"One might suspect that these family and personal conflicts are put in the foreground in order to cover up the much more fundamental, severe, and painful conflicts between conscience, integrity, authenticity, and self-interest. Usually these latter conflicts are not even seen as such but are quickly shoved away as irrational, romantic, 'infantile' impulses that need not and should not be pursued any further. Yet they are the crucial conflicts of everyone's life, much more crucial than divorce or not divorce—which, most of the time, is only the replacement of an older by a new model."
-Fromm, The Art of Being, 59
Earlier in the same book, Fromm quotes the Buddha as saying that a monk should not engage in trivial, "vulgar" talk—and among the subjects identified as trivial and vulgar are "kings...famine and war...eating, drinking, clothing and lodgings...relatives...villages, towns, cities and countries...women and wine...ancestors...the origins of the world and the sea, talk about things being so or otherwise, and similar matters" (21). Reading this, I was taken aback: war is trivial? You're not supposed to talk about politics, about the world, about your family, about your personal life—you're not even supposed to talk metaphysics, it looks like! Most of us would be left with very little to say.
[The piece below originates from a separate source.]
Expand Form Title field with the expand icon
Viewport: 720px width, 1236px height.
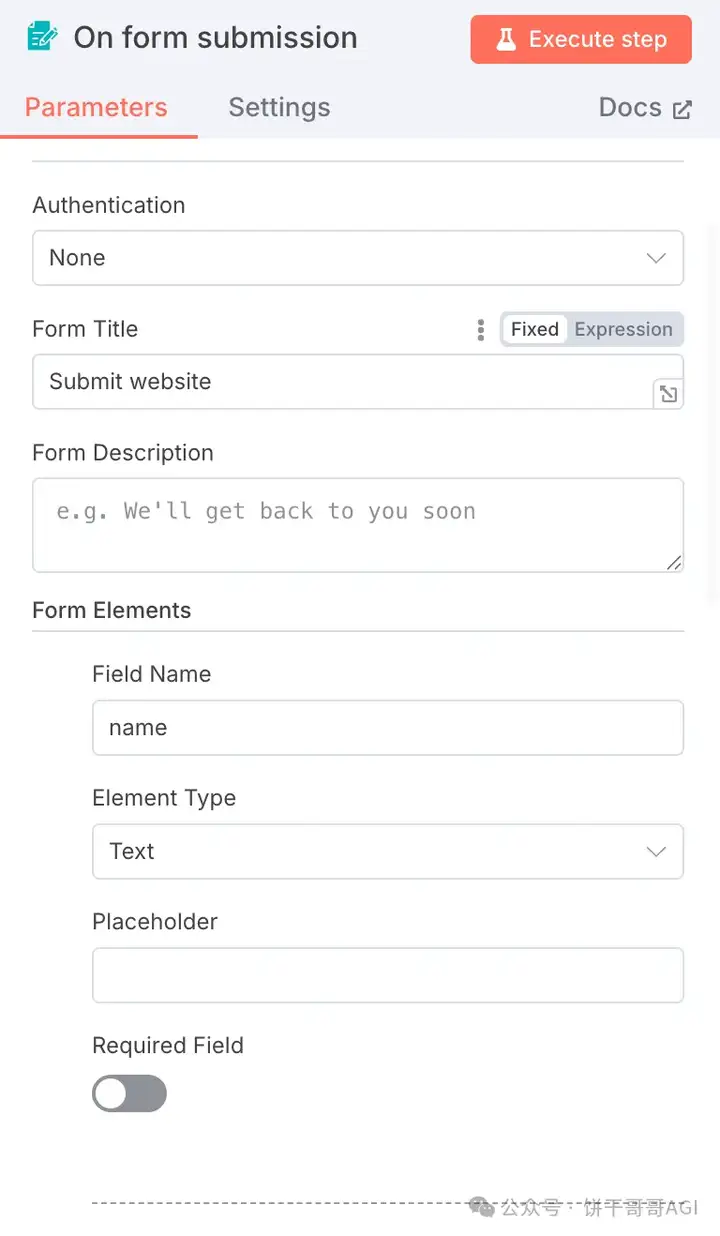coord(668,394)
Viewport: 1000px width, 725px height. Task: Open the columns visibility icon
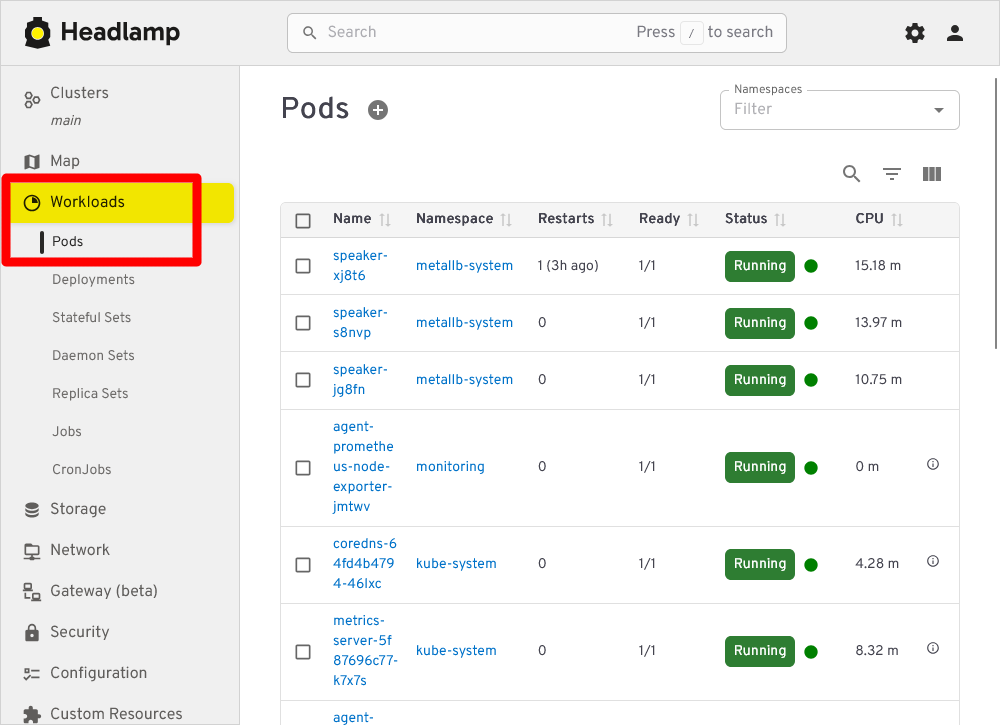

There was this kid I knew in college who didn't seem to be making any sense half the time but was reportedly kind of a genius, and I remember once either he or an acquaintance told me he viewed the world as literature1—or maybe it was that he analyzed the world the way you'd analyze literature...? Now, I'm known (I'm told) to reinterpret people's casual comments and to endow them with weighty meaning that was never intended (Bloom might call that a strong misreading...but probably he wouldn't2), but maybe what this crazy kid was getting at—not too entirely different from my shit about the 1:1—was that the "big" things in life, the hugest, most important things, are in a way "really" just a kind of metaphor or symbol for something much deeper and more profound. I'm thinking Nabokov's otherworld [потусторонность],3 here...
"[Dreams] contain, in a very vague, diluted state, more genuine reality than our vaunted waking life which, in its turn, is semi-sleep, an evil drowsiness into which penetrate in grotesque disguise the sounds and sights of the real world, flowing beyond the periphery of the mind—as when you hear during sleep a dreadful insidious tale because a branch is scraping on a pane, or see yourself sinking into snow because your blanket is sliding off."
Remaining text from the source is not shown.